5: I want to learn drums.

Me: Ok, but you have to walk them, feed them, and pick up their poop.

*confused, 5 walks away

I am the master.

@mynameisntdave

ME: honey, it’s really muggy out today
WIFE: if I go outside & all our mugs are on the front lawn, I’m leaving u
ME: *sips coffee from bowl*

@ericonederful

Fellas,
If you kill a spider while you’re at her place, congratulations. You will be having sex.

P.S. Bring a spider.

@AllanForsyth

“Have you met my other half?”

– Former magician’s assistant and victim of tragic “sawing a woman in two” trick.

@Marcmywords2

Kids, you can grow up and be
whoever you want …….. it’s called
identity theft.

@Amusitr0n

Alien Archeologist: this human was buried covered in chicken bones, we theorize he believed in a poultry afterlife.

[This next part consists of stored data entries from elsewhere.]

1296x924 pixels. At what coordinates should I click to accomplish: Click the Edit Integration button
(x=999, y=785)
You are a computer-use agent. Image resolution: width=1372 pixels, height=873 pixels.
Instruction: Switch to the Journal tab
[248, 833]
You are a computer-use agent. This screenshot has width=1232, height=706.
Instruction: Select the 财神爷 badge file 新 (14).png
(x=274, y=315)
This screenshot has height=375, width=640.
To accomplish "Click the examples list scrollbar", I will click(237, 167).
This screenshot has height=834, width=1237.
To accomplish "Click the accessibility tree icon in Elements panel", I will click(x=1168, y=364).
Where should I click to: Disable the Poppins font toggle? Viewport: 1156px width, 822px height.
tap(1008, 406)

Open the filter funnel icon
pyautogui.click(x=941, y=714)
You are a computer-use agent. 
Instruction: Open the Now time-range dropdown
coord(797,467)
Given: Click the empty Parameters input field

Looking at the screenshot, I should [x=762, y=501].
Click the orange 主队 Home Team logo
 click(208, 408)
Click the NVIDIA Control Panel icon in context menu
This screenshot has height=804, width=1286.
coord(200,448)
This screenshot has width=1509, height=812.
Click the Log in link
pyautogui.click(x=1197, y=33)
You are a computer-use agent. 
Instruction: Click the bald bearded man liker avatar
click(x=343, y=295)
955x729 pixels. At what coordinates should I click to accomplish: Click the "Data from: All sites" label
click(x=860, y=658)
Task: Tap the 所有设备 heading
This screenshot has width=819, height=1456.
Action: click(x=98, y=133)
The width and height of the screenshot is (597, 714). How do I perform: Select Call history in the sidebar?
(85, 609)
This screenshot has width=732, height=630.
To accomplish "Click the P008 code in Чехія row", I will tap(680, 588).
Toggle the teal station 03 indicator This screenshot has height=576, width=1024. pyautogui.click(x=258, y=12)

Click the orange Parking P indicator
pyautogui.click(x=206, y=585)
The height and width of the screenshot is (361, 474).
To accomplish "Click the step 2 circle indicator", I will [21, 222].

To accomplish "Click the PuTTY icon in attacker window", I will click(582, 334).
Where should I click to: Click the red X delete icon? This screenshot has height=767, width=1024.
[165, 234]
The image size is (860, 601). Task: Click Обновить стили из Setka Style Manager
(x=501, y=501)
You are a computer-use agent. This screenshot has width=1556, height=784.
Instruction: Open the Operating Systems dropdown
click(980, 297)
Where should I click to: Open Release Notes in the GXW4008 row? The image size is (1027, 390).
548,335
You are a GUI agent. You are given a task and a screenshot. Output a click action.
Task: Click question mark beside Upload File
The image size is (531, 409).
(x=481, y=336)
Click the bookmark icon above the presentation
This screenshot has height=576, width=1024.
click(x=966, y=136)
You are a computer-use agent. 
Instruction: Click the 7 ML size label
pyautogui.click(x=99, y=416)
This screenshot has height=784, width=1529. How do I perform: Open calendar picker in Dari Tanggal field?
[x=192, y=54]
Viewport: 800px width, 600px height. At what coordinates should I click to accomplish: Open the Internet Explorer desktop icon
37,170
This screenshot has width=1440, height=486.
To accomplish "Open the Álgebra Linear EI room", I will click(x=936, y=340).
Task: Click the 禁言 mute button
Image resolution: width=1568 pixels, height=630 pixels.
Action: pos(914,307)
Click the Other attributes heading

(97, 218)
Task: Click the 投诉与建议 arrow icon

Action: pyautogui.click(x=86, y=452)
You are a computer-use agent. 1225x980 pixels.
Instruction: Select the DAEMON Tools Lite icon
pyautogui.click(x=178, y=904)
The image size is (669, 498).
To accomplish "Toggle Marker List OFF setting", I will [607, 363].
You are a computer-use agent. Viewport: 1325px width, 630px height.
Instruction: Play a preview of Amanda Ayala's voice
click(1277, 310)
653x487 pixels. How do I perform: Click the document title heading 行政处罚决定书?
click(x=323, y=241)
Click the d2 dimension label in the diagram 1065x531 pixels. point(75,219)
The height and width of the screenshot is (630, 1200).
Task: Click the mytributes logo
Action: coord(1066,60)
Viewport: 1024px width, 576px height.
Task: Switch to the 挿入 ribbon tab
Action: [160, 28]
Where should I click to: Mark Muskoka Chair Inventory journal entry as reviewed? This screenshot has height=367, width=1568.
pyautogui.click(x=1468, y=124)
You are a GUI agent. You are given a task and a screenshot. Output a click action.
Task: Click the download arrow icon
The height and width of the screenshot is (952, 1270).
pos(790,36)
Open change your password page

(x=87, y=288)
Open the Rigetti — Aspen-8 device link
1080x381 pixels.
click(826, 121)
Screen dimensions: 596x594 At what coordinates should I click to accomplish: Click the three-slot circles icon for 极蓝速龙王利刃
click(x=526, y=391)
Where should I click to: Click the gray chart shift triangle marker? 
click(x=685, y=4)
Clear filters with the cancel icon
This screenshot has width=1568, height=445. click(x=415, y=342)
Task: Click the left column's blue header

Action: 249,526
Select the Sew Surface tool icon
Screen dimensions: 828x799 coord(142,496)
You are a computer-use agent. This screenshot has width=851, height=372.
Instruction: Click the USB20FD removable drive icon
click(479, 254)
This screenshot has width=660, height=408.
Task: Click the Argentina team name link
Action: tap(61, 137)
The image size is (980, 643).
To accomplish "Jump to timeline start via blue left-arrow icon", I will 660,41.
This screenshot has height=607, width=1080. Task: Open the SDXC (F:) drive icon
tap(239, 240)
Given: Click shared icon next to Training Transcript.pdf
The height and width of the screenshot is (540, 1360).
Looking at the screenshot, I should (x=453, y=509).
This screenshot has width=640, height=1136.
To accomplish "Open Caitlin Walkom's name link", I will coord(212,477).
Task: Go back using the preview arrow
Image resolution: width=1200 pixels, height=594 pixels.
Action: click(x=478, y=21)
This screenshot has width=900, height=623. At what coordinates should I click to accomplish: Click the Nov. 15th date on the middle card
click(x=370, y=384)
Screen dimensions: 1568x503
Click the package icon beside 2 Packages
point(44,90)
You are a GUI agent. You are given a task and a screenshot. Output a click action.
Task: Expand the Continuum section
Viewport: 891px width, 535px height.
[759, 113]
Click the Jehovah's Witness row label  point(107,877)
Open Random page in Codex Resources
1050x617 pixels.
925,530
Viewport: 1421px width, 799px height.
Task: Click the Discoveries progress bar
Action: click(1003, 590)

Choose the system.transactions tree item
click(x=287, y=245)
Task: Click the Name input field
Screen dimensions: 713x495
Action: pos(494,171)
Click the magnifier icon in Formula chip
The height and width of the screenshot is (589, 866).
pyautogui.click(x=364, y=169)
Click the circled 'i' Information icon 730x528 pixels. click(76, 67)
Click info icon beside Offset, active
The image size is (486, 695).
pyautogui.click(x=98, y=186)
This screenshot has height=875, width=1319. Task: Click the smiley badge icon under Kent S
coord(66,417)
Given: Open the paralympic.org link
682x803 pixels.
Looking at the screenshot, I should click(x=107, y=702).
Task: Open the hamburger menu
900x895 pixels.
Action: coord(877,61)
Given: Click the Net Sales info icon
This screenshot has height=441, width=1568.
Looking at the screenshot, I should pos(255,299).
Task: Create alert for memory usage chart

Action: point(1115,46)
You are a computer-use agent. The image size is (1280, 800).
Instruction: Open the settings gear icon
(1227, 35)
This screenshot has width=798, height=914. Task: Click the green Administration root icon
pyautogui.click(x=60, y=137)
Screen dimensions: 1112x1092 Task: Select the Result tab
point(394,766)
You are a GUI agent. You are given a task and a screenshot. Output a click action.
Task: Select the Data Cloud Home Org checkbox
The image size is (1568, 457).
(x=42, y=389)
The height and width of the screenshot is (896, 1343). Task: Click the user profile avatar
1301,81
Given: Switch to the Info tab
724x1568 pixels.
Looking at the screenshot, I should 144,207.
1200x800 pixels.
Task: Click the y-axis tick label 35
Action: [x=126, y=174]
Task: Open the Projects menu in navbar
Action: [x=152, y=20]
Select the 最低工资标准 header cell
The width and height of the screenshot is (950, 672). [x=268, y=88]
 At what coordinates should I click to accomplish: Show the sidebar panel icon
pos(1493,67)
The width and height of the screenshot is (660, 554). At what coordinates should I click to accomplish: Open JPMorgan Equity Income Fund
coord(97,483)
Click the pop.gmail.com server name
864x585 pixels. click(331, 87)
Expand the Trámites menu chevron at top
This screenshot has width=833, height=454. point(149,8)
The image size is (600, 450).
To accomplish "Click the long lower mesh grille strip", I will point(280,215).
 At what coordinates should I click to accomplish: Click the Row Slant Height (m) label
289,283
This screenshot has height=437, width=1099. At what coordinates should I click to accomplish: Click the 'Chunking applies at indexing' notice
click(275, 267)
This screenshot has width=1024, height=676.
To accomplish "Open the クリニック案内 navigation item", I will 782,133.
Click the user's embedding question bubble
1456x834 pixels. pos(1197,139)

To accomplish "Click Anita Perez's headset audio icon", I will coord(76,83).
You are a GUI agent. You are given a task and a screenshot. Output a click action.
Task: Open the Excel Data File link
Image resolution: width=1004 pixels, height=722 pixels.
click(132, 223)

Me: (25,000 years earlier, climbing into a KFC dumpster in the dead of night)

@pittdave13

Heard in Toy Story 5 the toys meet Andy’s Mom’s new toy.
Suddenly the song You’ve Got A Friend In Me has a whole new meaning…

@ThugRaccoons

[Gender reveal party]

Me: I don’t get it. Are they having a Smurf?

Wife: Shutup and eat your cake.

@LorieGZ

My kids bought a huge bag of flour, yet I don’t see any baking going on…are they waiting for me? They’re waiting for me, aren’t they?